Pressure gauges measure the pressure exerted by a fluid, in other words by a liquid or a gas. We will cover 3 types of pressure gauges here, and these are known as (a) Bourdon gauge (b) U-tube manometer and (c) Mercury barometer. Let’s see how these pressure gauges operate.
In a Bourdon gauge (Figure 1), when fluid pressure is applied, the curved metal tube tries to straighten out and rotates a pointer over a scale.
Car oil-pressure gauges and the gauges on gas cylinders are of this type.
In Figure 2a each surface of the liquid is acted on equally by atmospheric pressure and the levels are the same.
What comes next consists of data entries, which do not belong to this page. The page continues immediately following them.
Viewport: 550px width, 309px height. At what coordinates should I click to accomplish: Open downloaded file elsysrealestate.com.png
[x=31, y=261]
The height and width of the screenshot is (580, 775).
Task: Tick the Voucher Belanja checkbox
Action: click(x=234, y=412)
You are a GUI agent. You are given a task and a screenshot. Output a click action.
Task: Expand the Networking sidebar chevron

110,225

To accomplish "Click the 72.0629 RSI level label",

If one side is connected to, for example, the gas supply (Figure 2b), the gas exerts pressure on surface A and level B rises until the pressure of gas = atmospheric pressure + pressure due to liquid column BC.
=> pressure due to liquid column BC = pressure of gas – atmospheric pressure
The pressure of the liquid column BC, therefore, equals the amount by which the gas pressure exceeds atmospheric pressure.
It equals hρg (in Pa) where h is the vertical height of BC (in m) and ρ is the density of the liquid (in kg/m3).
The height h is called the head of liquid and sometimes, instead of stating a pressure in Pa, we say that it is so many cm of water (or mercury for higher pressures).
c) Mercury barometer
A barometer is a manometer that measures atmospheric pressure. A simple barometer is shown in Figure 3.
The pressure at X due to the weight of the column of mercury XY equals the atmospheric pressure on the surface of the mercury in the bowl.
The height XY measures the atmospheric pressure in mm of mercury (mmHg).
The vertical height of the column is unchanged if the tube is tilted. The space above the mercury in the tube is a vacuum (except for a little mercury vapour).